ResNet

Source:

  1. ResNet tutorial from UvA

Architecture

The popular ResNet architecture consists of three main components:

  1. An initial convolutional layer that downsamples the input by a factor of 2.
  2. A max pooling layer that further downsamples the input by a factor of 2.
  3. Groups (or stages) of ResNet blocks, where all blocks within each group have the same output shape. The first block of the 2nd stage onwards applies downsampling by a factor of 2.

Note: Notations such as [3,3,3] are used to represent the ResNet block structure. [3,3,3] indicates that there are 3 stages, with downsampling occurring in the first block of the 2nd and 3rd stages, specifically at the fourth and seventh blocks. The visualization below shows the ResNet with [3,3,3] blocks on CIFAR-10.

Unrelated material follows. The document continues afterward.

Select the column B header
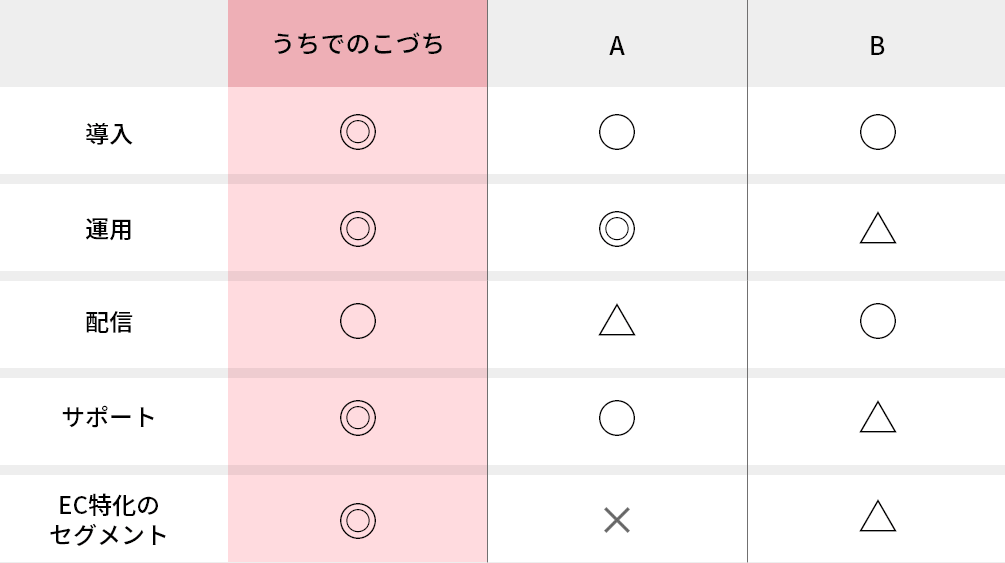The height and width of the screenshot is (563, 1005). point(877,46)
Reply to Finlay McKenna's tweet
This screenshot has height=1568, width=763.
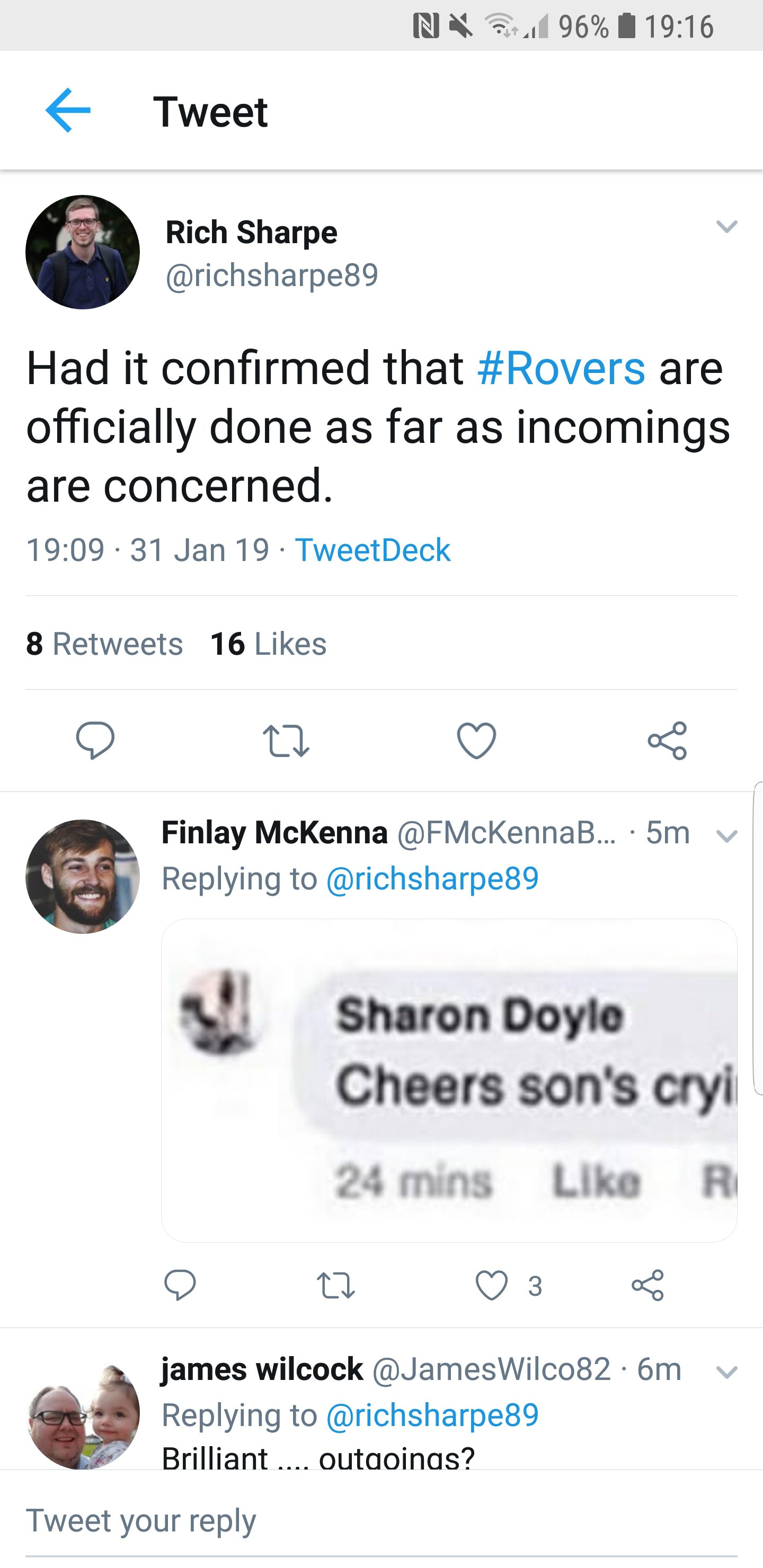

The initial convolutional layer

The initial convolutional layer of Resnet has kernel size 7, stride 2, and padding 3. Therefore, \[ \text { Output size }=\left\lfloor\frac{I+2 \times 3-7}{2}\right\rfloor+1 =\left\lfloor\frac{I-1}{2}\right\rfloor+1 . \] which means that it reduces the spatial dimensions by a factor of 2.

The maxpooling layer

Meanwhile, there is a maxpooling layer after it, with kernel size (or so-called window size) 3, stride 2, and padding 1. Therefore, \[ \text { Output size }=\left\lfloor\frac{I+2 \times 1-3}{2}\right\rfloor+1 =\left\lfloor\frac{I-1}{2}\right\rfloor+1 . \] which means that it reduces the spatial dimensions by a factor of 2 as well.

Stacked ResNet blocks

The ResNet with [3,3,3] blocks on CIFAR10 is visualized below.

ResNet

In the implementations, all the variant of ResNet, including ResNet18, ResNet50 and ResNet101, have 4 stages.

1
2
3
4
5
6
7
8
# Source: https://github.com/matthias-wright/flaxmodels/blob/600ce8a6b6bf2926ccfc948e7c1ff35edc330d5b/flaxmodels/resnet/resnet.py#L17-L21
LAYERS = {
"resnet18": [2, 2, 2, 2],
"resnet34": [3, 4, 6, 3],
"resnet50": [3, 4, 6, 3],
"resnet101": [3, 4, 23, 3],
"resnet152": [3, 8, 36, 3],
}

Example: ResNet 50

  1. Initial Convolution and Max Pooling:

    • The input image first goes through a \(7 \times 7\) convolution with a stride of 2, which reduces the spatial dimensions by a factor of 2.
    • This is followed by a \(3 \times 3\) max pooling layer with a stride of 2, which further reduces the spatial dimensions by a factor of 2.
  2. After these initial layers, the spatial dimensions are reduced by a factor of 4.

    • ResNet50 consists of 4 stages of convolutional blocks, with each stage containing multiple residual blocks.
    • Downsampling occurs at the beginning of each stage (except the first stage) using a convolution with a stride of 2.

    Let's break down each stage:

    1. Stage 1: No downsampling (input dimensions remain the same).
    2. Stage 2: Downsampling by a factor of 2 .
    3. Stage 3: Downsampling by a factor of 2 .
    4. Stage 4: Downsampling by a factor of 2 .

To calculate the overall downsampling ratio of ResNet50:

  1. Initial downsampling: \(\frac{1}{4}\) (due to initial convolution and max pooling)
  2. Downsampling at each stage: \(\frac{1}{2} \times \frac{1}{2} \times \frac{1}{2}\) (due to downsampling at the beginning of stages 2 , 3, and 4)

Overall downsampling ratio: \[ \frac{1}{4} \times \frac{1}{2} \times \frac{1}{2} \times \frac{1}{2}=\frac{1}{32} \]